With the healthcare provider, it may be helpful to set up follow-up meetings during and, if needed, after the return to work plan is completed.
Suggested topics to discuss:
- How you are coping with the job demands.
- Review the next steps in the return to work plan.
- Review if the plan needs to be revised, and if so, get a medical note for the employer and insurance provider (if you are receiving insurance benefits) indicating the recommended changes for the plan. Remember that also having regular meetings with your employer during and after your return to work plan has been completed will be helpful to address challenges that may arise. Be sure to address any issues and concerns right away. Also, strategies can be reviewed, such as job accommodations that would enable you to keep working.
Use these meetings to remind your manager about any upcoming medical appointments, especially if you are still receiving treatments. If any limitations and restrictions have changed (activities you should avoid, as well as what may be difficult or impossible for you to do), this is the time to give your employer updated medical information. If you are struggling at work and need a change in your return to work plan, it is important to discuss this with your employer representative (supervisor, human resources professional, disability manager, return to work coordinator, occupational health professional).

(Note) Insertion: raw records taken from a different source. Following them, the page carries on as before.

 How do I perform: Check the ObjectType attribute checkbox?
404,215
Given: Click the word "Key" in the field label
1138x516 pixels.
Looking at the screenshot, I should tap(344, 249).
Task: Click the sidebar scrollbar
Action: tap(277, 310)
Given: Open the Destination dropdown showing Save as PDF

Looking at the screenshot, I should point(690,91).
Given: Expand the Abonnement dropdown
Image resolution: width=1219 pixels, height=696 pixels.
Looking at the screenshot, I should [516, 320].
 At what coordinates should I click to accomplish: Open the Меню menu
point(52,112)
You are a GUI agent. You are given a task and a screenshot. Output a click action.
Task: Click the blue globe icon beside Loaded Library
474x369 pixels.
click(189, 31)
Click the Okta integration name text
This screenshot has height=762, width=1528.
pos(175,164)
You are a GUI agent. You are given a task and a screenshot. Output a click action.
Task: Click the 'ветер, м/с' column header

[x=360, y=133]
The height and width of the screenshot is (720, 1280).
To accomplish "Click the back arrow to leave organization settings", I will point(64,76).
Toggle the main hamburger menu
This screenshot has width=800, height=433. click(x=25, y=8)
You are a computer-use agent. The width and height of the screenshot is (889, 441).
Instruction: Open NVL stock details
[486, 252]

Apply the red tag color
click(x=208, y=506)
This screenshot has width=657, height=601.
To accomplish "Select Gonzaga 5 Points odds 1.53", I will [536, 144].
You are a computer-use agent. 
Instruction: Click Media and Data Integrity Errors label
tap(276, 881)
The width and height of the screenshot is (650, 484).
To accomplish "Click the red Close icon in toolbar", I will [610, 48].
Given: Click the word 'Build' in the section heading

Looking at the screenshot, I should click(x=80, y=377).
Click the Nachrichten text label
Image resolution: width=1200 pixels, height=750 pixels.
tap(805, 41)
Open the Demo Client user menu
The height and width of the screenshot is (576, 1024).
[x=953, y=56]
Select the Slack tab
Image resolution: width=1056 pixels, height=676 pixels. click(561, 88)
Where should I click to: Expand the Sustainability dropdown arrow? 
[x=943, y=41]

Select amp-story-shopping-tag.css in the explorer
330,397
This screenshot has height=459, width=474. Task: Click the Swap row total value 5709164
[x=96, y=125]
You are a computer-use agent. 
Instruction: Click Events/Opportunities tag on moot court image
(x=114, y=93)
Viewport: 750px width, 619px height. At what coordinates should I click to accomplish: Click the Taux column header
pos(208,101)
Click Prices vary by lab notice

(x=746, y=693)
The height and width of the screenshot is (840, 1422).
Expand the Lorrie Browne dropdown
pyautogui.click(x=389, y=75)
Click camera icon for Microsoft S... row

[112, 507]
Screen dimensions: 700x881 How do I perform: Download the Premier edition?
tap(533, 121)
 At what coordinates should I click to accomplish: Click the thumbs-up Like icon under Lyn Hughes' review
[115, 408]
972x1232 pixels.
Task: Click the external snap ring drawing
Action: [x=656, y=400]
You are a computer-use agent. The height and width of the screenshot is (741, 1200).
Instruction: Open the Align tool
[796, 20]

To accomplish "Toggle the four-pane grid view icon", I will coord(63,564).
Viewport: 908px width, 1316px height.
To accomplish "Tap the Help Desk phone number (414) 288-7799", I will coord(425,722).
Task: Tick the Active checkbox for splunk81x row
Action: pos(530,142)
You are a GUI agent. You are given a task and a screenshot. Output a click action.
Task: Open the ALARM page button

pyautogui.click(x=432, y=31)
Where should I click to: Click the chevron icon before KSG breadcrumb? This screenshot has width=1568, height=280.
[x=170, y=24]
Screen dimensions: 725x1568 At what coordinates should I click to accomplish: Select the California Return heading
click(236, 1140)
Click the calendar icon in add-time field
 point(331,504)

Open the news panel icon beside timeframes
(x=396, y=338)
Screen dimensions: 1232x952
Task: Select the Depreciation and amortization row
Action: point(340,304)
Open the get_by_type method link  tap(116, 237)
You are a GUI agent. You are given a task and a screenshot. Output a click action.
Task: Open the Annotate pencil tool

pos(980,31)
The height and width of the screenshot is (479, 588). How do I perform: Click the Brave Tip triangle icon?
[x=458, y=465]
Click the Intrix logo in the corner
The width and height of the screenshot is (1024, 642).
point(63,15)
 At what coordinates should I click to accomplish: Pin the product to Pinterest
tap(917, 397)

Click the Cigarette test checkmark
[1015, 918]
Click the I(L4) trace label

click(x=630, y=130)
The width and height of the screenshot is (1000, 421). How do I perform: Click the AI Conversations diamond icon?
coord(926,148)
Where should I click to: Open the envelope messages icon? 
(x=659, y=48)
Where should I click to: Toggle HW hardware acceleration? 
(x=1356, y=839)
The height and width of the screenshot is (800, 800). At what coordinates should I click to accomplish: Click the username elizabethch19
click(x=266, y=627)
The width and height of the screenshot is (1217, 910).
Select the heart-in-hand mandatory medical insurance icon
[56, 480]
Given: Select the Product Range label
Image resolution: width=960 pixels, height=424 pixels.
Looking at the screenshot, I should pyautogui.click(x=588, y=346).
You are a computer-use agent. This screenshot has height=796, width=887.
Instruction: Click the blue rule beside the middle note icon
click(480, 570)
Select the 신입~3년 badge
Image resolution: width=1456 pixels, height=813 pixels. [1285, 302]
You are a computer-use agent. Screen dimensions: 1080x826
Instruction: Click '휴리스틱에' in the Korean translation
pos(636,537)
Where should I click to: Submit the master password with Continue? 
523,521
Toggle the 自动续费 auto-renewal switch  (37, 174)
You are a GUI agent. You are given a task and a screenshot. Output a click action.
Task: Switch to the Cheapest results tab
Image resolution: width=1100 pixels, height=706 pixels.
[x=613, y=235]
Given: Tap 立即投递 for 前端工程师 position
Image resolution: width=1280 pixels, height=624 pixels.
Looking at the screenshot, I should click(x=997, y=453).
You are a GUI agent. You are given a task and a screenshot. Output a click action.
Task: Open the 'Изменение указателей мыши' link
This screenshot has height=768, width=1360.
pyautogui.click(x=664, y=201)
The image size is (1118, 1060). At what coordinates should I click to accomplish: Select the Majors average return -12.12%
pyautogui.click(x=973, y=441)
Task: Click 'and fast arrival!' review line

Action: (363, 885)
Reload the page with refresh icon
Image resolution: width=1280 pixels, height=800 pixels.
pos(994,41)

If you are facing challenges at work and these are difficult to deal with, ask your healthcare provider, insurance provider, and employer to refer you to a vocational or rehabilitation specialist, occupational therapist, disability manager, return to work coordinator, or to another health professional if this has not been done. You may also need your healthcare provider to recommend that employers or insurance providers fund this support if it is not available within the healthcare system or at the worksite. Getting expert advice on your work situation not only helps you stay at work but also guides your employer to support your successful return to work.